## Problem requirements:
Reproduce, without alteration, the lines between the one containing "The height and" and the one containing "Expand the 快速跳转到某个功能", both lines included.

──────── Data for the task

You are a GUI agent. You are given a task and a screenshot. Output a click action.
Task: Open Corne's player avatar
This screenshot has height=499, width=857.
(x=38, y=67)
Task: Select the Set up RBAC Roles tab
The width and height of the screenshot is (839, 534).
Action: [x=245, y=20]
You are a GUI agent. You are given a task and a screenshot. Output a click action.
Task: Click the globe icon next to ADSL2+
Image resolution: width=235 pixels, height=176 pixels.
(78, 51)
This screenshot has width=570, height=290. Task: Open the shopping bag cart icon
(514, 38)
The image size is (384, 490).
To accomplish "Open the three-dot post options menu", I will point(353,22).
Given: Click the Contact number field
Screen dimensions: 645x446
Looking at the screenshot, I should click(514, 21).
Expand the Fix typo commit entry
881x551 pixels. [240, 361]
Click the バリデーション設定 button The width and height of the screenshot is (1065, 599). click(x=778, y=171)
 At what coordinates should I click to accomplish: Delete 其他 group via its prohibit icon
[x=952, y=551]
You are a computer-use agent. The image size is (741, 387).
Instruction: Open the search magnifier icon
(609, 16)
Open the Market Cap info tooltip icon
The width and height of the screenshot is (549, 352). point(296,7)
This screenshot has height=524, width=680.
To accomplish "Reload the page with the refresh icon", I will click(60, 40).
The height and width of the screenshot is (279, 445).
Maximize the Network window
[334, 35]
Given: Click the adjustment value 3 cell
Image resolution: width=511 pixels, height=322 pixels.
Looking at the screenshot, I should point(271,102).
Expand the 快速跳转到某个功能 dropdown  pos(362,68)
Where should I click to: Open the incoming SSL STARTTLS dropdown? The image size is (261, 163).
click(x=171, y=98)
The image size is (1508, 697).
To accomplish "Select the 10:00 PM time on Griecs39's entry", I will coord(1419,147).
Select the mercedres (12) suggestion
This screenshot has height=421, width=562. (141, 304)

────────────────

## Output below:
The height and width of the screenshot is (279, 445).
Maximize the Network window
[334, 35]
Given: Click the adjustment value 3 cell
Image resolution: width=511 pixels, height=322 pixels.
Looking at the screenshot, I should point(271,102).
Expand the 快速跳转到某个功能 dropdown  pos(362,68)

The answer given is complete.